The divorce rate in the U.S. is down a whopping 18 percent from 2008 to 2016, reports new data from University of Maryland sociology professor Philip Cohen, and it’s looking like millennials may take the credit. (Yay for the recognition we so desperately seek, right?)
Cohen’s analysis suggests that younger couples—Generation X and especially millennials—are waiting longer to walk down the aisle, and consequently, making more informed choices in their life partners.
“One of the reasons for the decline is that the married population is getting older and more highly educated,” Cohen told Bloomberg. Not to mention that extra time as a singleton allows them to focus on positioning their education status, careers, and financial situation in a better place than that of their 22-year-old selves surviving on Cup O’ Noodles and granola bars. Ideally, this causes them to unload less stress on their partners when they marry and begin to share preexisting personal problems in those categories.

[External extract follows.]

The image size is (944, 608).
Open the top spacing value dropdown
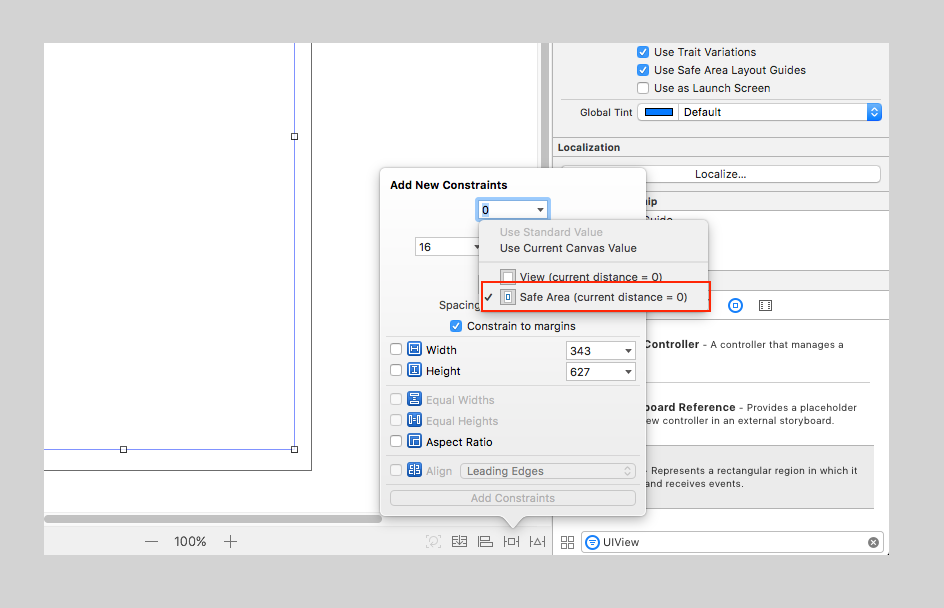539,210
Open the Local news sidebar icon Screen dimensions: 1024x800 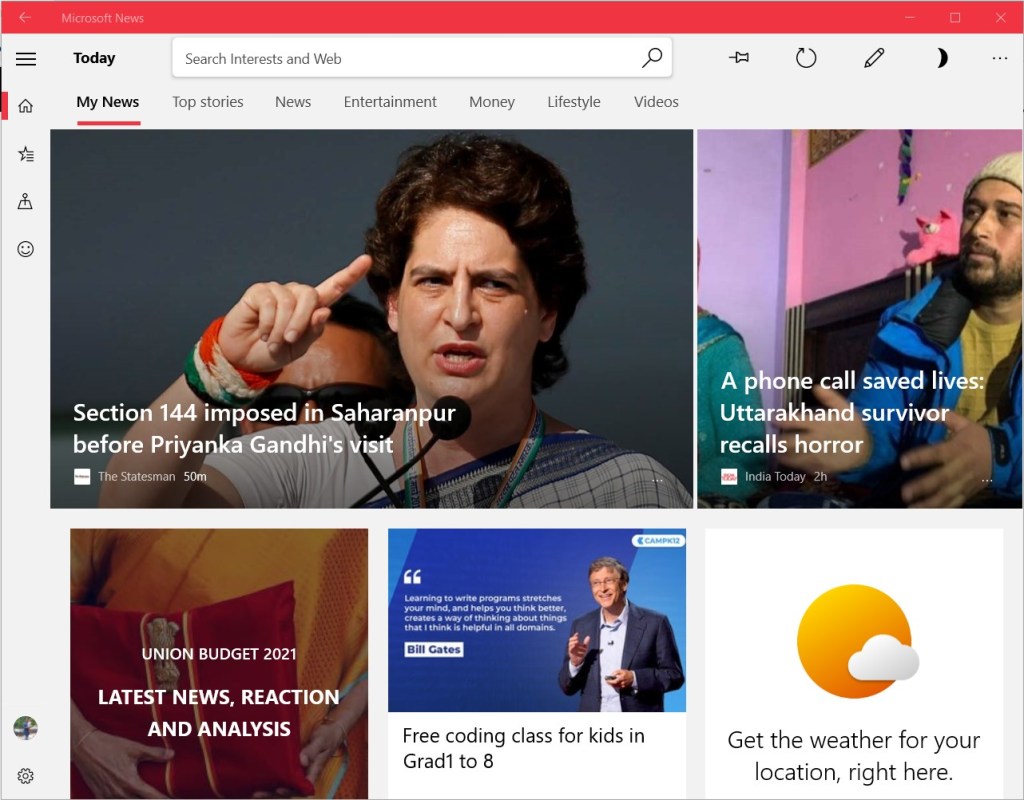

Interesting to note, however, is that the number of people getting married in general is also decreasing. More couples have found contentment just living together—maybe even raising a few kids—but not making anything official on paper.
“Marriage is more and more an achievement of status,” Cohen explains, “rather than something that people do regardless of how they’re doing.”

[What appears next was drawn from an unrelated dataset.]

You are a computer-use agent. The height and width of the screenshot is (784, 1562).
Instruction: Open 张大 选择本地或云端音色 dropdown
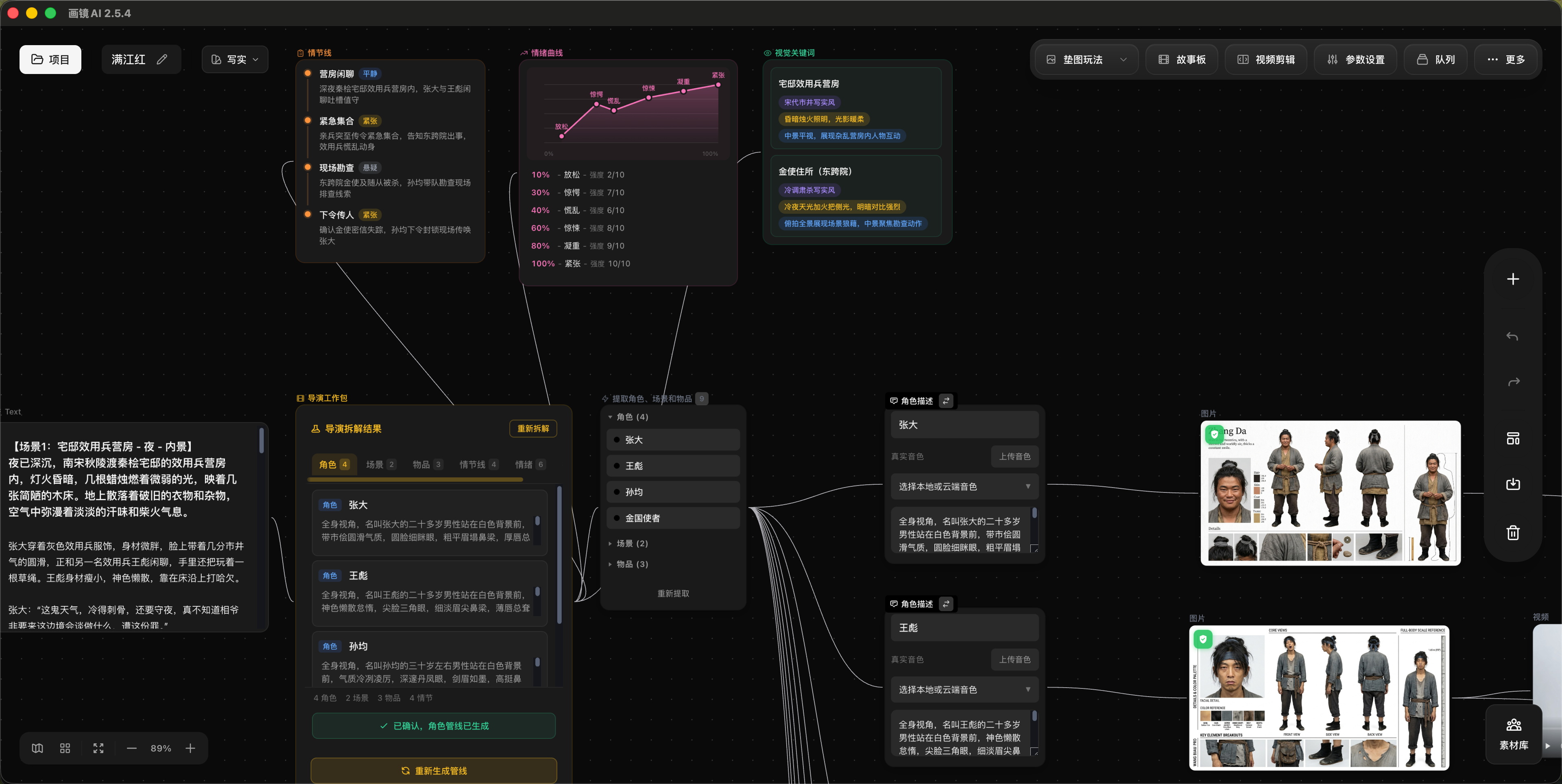(964, 486)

And while baby boomers have continued to divorce at unusually high rates, all the way into their 60s and 70s, according to Bowling Green’s National Center for Family and Marriage Research, the overall plummet is still expected to continue.
“The change among young people is particularly striking,” Susan Brown, a sociology professor at Bowling Green State University also told Bloomberg. “The characteristics of young married couples today signal a sustained decline [in divorce rates] in the coming years.”